公共サービスや設備投資も凍結され、新しい奨学金の支給も停止、環境問題など、各種分野での監視体制に予算を割くことも禁じられた。また、電気代や水道代、電話代の支払いも遅らせる。
度重なる予算変更で決めた赤字上限をさらに超えることを防ぐため、ネルソン・バルボーザ予算企画相は政策チームを招集し、新たな歳出削減案を検討した。

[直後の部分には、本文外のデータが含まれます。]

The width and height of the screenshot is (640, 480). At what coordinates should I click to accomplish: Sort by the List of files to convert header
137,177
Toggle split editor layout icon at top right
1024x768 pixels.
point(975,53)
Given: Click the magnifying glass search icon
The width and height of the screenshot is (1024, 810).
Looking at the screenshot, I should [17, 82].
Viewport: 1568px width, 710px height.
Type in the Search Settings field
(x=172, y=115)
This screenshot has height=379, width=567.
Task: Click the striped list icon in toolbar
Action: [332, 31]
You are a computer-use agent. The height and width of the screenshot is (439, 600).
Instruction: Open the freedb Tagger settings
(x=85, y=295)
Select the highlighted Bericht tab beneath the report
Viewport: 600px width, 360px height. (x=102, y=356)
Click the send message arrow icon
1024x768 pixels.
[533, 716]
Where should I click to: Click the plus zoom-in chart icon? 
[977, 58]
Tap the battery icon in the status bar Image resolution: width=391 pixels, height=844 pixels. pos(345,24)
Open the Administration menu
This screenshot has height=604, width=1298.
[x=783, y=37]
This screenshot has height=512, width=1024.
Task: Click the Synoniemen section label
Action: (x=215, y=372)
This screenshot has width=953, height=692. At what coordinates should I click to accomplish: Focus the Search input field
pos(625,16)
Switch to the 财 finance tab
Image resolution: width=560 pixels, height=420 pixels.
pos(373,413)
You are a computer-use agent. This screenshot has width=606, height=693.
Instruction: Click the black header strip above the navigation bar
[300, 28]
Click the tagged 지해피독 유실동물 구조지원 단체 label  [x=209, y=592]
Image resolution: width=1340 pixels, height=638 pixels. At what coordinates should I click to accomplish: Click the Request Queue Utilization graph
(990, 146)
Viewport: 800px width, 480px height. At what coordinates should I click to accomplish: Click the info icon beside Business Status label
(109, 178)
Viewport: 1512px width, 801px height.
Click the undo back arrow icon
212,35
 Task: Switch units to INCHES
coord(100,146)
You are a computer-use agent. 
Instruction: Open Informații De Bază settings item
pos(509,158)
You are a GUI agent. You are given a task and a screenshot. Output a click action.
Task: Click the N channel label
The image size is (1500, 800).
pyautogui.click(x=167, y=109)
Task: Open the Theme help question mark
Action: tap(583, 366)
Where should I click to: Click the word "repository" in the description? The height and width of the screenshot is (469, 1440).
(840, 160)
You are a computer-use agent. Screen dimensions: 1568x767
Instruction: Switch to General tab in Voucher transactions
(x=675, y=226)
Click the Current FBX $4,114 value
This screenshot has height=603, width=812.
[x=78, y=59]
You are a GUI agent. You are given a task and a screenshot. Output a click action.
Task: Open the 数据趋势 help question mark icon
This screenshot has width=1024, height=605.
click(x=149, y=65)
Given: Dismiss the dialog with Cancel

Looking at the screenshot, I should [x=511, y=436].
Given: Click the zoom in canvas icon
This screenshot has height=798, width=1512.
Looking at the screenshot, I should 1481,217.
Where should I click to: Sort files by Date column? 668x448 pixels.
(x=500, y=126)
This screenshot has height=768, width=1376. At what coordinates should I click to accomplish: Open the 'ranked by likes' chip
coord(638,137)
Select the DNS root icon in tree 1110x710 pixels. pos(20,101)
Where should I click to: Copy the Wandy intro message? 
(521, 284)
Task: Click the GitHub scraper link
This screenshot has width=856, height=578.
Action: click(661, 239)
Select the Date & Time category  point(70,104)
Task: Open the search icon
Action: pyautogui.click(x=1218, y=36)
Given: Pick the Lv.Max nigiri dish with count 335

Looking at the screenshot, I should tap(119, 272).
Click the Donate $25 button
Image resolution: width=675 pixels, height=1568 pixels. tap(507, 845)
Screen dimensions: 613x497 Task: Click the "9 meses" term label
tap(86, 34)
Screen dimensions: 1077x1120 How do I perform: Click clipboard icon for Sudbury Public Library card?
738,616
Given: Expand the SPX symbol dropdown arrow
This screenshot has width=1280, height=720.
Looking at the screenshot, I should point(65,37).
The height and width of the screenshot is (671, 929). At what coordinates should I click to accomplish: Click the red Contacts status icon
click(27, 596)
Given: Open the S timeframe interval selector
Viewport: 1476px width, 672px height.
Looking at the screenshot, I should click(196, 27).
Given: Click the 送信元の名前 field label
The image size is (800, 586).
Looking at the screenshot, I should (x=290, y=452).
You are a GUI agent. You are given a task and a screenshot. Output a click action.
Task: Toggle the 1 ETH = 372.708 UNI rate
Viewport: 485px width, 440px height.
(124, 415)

ジウマ大統領は11月30日からの議会を重視し、ベトナムと日本への外遊を11月27日に急遽キャンセルした。今回の支出削減は財政黒字目標の再々変更案が議会で承認されるまでの当面の措置で、12月1日に議会が承認すれば歳出削減額は小さなもので済む。
バルボーザ企画相は11月29日の会合で、11月30日から今週一杯にかけて取るべき措置の詳細を定めた。今回の措置では、ボルサ・ファミリアや職員給与、保健医療政策は〃不可侵〃と位置づけ、手をつけていない。州レベルでは財政危機から職員への給与遅配が頻出しているが、連邦政府はそれの二の舞は避けたいとしている。
財相、企画省、官房長官の経済関係閣僚は11月30日に各省庁の上級局長とも会い、財政状況の苦境を説明し、支出削減への理解を求める。
政府は11月30日にも、財政責任法(LRF)に抵触する事を防ぐため、15年度の最終予算計画を含む行政令を発表する意向だ。
政府がLRFを破らないで済む為には、現行の「GDPの1・1%」という黒字目標を改定する必要がある。連邦政府は10月に、それまでの黒字目標の改定を求め、議会に請願書を出していたが、高まる一方の政治的混乱により、議員たちは経済問題を脇に置いてしまった。
年頭の基礎的財政収支黒字目標額は663億レアルだったが、連邦会計検査院(TCU)が粉飾会計と定義し、違法性を指摘した分の一括返済が義務付けられた場合には1200億レアルの赤字となる見込みだ。